* GIVEN RECORDS
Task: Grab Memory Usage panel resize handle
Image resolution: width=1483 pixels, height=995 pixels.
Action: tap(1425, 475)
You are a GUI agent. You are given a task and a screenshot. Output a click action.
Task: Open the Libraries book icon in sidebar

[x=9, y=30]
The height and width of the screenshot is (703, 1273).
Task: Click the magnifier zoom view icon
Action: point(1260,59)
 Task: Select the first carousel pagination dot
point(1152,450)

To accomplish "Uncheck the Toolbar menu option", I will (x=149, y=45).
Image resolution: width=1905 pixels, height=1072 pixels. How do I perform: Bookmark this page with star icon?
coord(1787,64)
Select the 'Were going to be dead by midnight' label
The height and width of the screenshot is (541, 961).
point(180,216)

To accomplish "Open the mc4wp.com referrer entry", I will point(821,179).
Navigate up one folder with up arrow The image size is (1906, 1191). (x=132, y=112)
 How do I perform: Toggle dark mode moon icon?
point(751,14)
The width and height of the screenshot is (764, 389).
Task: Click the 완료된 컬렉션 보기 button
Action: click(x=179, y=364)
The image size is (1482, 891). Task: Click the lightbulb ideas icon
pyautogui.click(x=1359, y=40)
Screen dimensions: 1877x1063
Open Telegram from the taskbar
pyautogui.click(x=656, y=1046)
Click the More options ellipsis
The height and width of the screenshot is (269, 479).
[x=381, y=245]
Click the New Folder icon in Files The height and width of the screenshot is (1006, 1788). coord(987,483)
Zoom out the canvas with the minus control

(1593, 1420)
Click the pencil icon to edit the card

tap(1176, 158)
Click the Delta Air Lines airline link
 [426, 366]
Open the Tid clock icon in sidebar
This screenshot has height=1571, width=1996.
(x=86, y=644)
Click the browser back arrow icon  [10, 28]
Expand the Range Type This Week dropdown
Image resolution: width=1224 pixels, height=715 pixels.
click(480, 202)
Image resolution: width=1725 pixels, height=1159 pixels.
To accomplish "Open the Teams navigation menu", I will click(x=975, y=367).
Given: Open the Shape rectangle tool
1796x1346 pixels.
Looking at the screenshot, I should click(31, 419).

* GOAL OF THE EXERCISE
Go through the records above and copy each line where "accomplish" is found.

* ANSWER SECTION
To accomplish "Uncheck the Toolbar menu option", I will (x=149, y=45).
To accomplish "Open the mc4wp.com referrer entry", I will point(821,179).
To accomplish "Open the Teams navigation menu", I will click(x=975, y=367).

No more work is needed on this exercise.